Aside from the chance to get a better understanding for the structure of the vampire’s lives in Kitty’s world, I was pleased to see that there was a great deal of character growth in this book, and not just on Kitty’s part either; not even Cormac was exempt from this. The most noticeable growth was seen in Kitty, who we get to see truly do a complete 180 from where we initially saw her in Kitty and the Midnight Hour. Over the course of the series she has grown by leaps and bounds, but in the course of this single book, these changes are all emphasized and come together nicely. Kitty has a great deal of strength, emotionally, physically, and mentally, and steps up into a role she would have never been able to fulfill before.
Ben and Kitty’s relationship, as I mentioned previously, starts off seemingly perfect, but over the course of the novel the flaws in their relationship are soon noticeable. Like any couple, Ben and Kitty have their quirks and hangups which make their relationship strained at times. Rather than ignoring these problems, as they might have done at an earlier point in time, they work through the difficulties while combating multiple enemies on several fronts.
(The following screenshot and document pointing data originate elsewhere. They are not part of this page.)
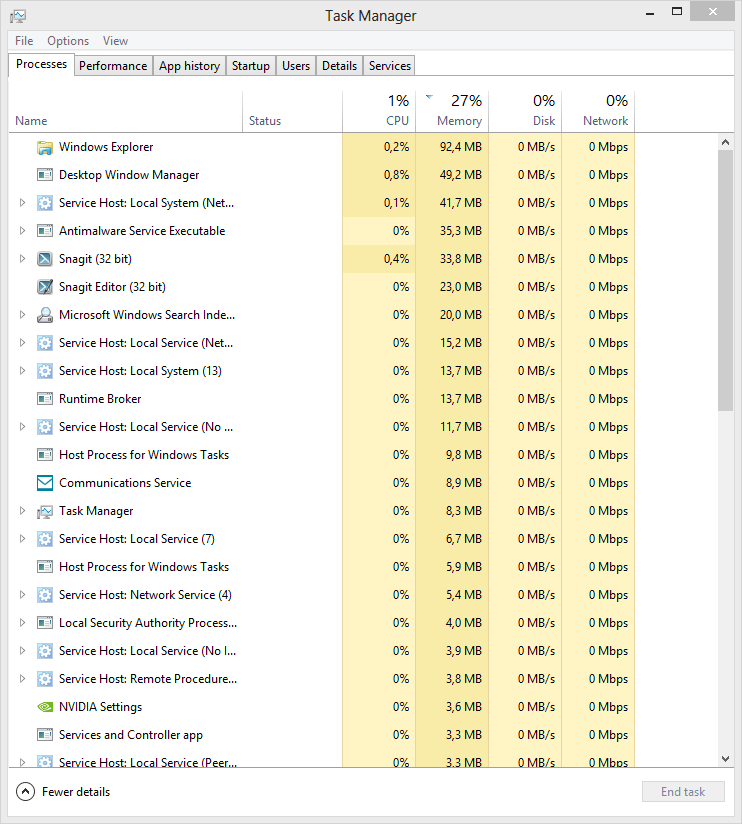Expand Service Host: Network Service (4)

coord(22,595)
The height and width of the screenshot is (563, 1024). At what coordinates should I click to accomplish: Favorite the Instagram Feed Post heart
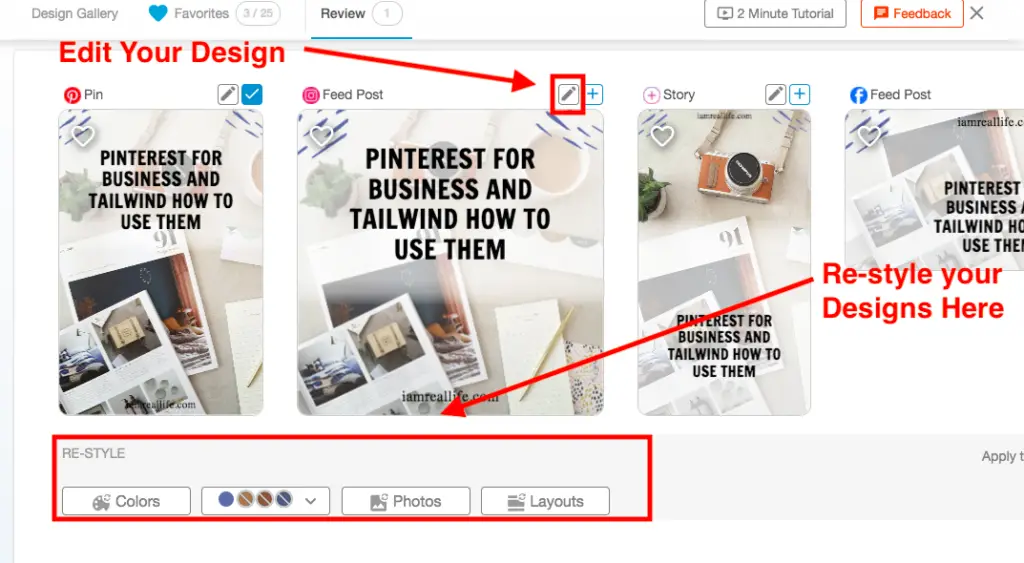coord(321,136)
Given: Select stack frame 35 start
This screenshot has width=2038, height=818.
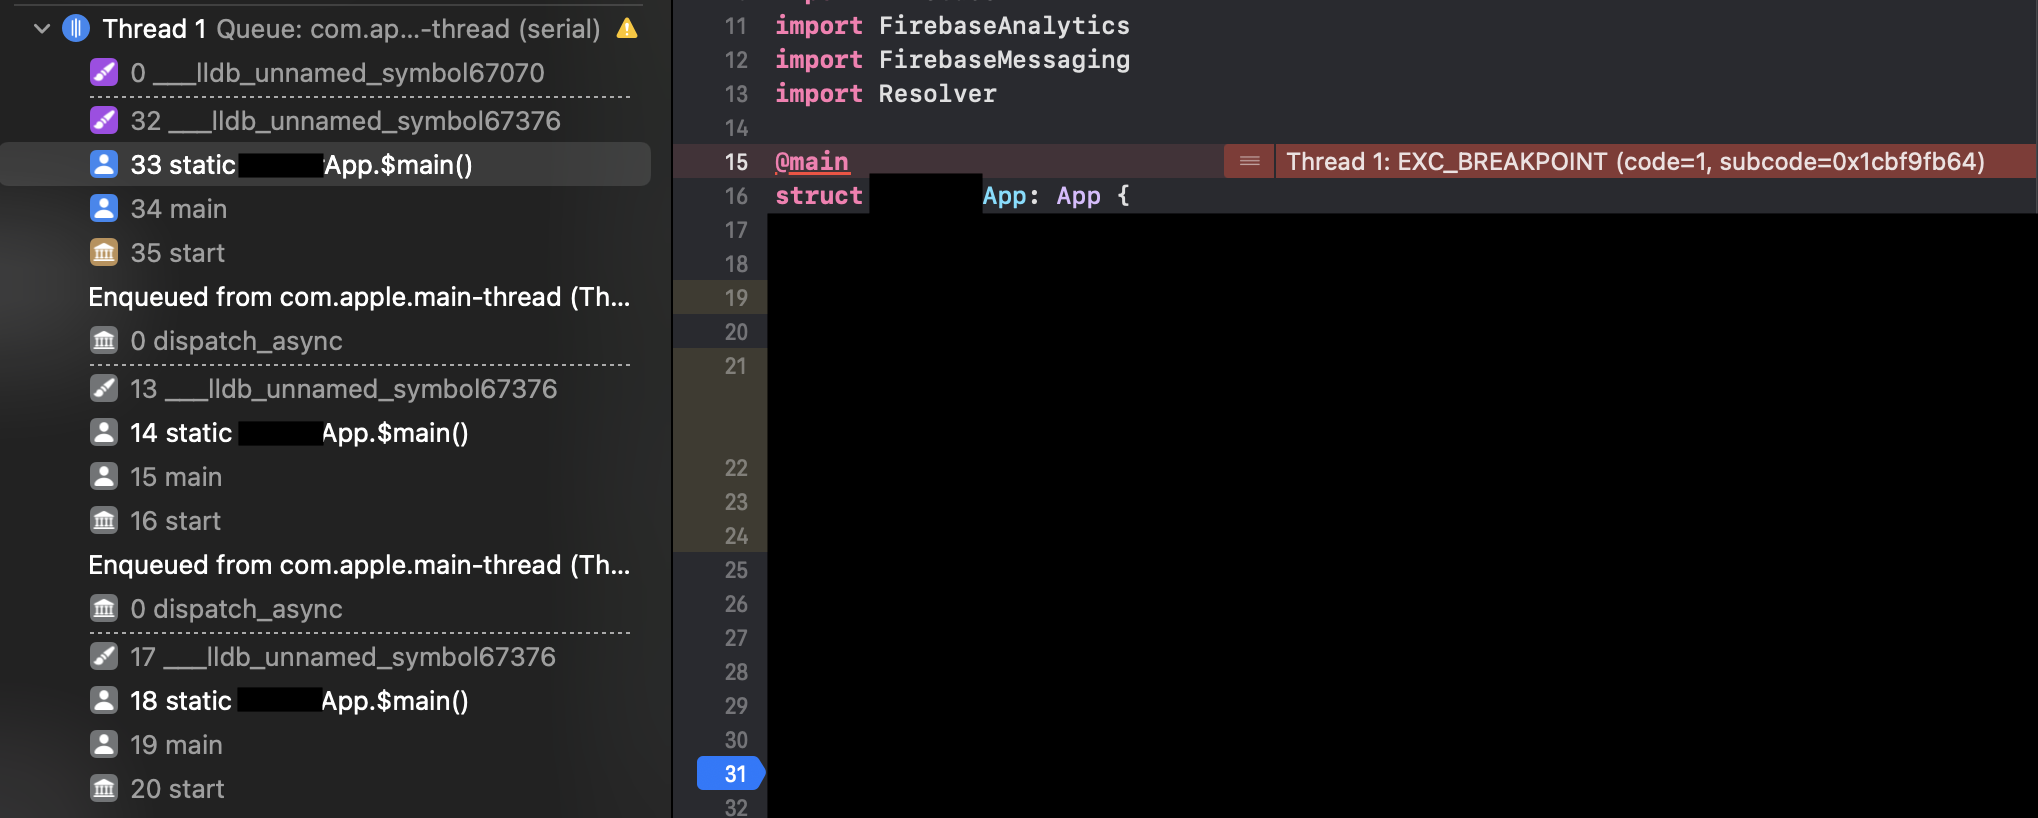Looking at the screenshot, I should [x=177, y=253].
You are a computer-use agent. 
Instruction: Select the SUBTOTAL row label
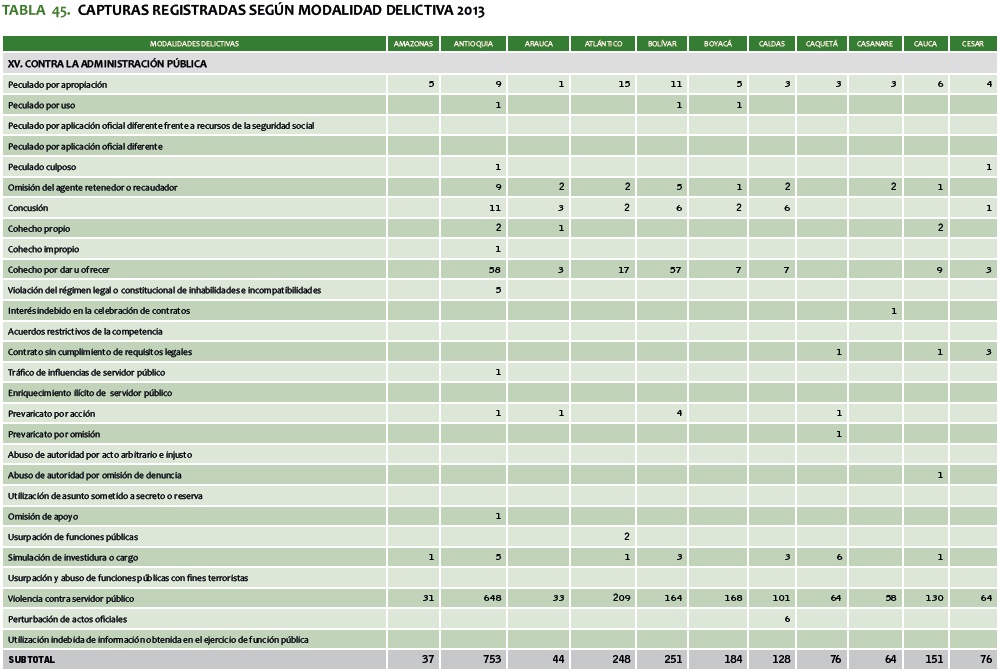click(32, 660)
In short, Kitty and the Silver Bullet ties up several loose ends and brings closure to several arcs in the Kitty Norville series while opening up new avenues of possibility at the same time. Now that Carl and Meg are out the picture, Kitty has a werewolf pack to lead and a new level of responsibility and a role of leadership to contend with. She’s gained a home and an extended family with but one can’t help but to wonder what new troubles this might bring. Not to mention, one can hardly picture Mercedes Cook, and other vampires, leaving everything as it is. The only aspect I found disappointing in this novel was the epilogue for the sense of finality it brought to Kitty and Cormac’s possible relationship. While I do like the chemistry between Ben and Kitty I couldn’t help but to feel saddened that Cormac had truly lost his chance for a future with Kitty. I had really been looking forward to Cormac’s release for that very reason.